#### Excerpted text
*****
Before you attempt the project or ask any questions about it on the discussion forum, it is crucial that you read through this entire document thoroughly and carefully. We’ve covered every detail below as best we can without making the document longer than it needs to be.  Thus, if there is any detail about the game you feel was unclear, try referring back to this project spec first, as it can be easy to miss some things in a document of this size. And if your question is more to do on how a feature should be implemented, first ask yourself:  ‘How can I implement this in a way that both satisfies the description given,  and helps make the game easy and fun to play?’  More often than not, the answer you come up with will be the answer we would give you!

Figure 1: Completed Level 0 Screenshot

Note : the actual positions of the entities in the levels we provide you may not be the same as in these screenshots.

Figure 2: Completed Level 1 Screenshot

The Game Engine

When working with Bagel, it’s useful to understand how images are rendered onto the game win- dow in each frame and how these frames are updated between each render.  You can find the documentation for Bagel here.

Coordinates

Every coordinate on the screen is described by an (x,y) pair.  (0, 0) represents the top-left of the screen, and coordinates increase towards the bottom-right.  Each of these coordinates is called a pixel.

Frames

Bagel will refresh the program’s logic at the same refresh rate as your monitor.  Each time, the screen will be cleared to a blank state and all of the graphics are drawn again. Each of these steps is called a frame. Every time a frame is to be rendered, the update() method in ShadowPirate is called. It is in this method that you are expected to update the state of the game.
*****
#### Data provided
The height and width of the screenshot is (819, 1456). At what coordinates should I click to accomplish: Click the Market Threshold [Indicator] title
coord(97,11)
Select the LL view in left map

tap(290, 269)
*****
#### Instructions
(A) What section headings appear in the project spec, not counting the figure captions?
(B) According to the project spec, why should you check the spec again before asking about a game detail that seems unclear?
(C) How would you say this sentence from the project spec in Spanish: "(0, 0) represents the top-left of the screen, and coordinates increase towards the bottom-right."?

#### Solutions
(A)
The Game Engine
Coordinates
Frames

(B) The spec is long, so it can be easy to miss some things in it.

(C) (0, 0) representa la esquina superior izquierda de la pantalla, y las coordenadas aumentan hacia la esquina inferior derecha.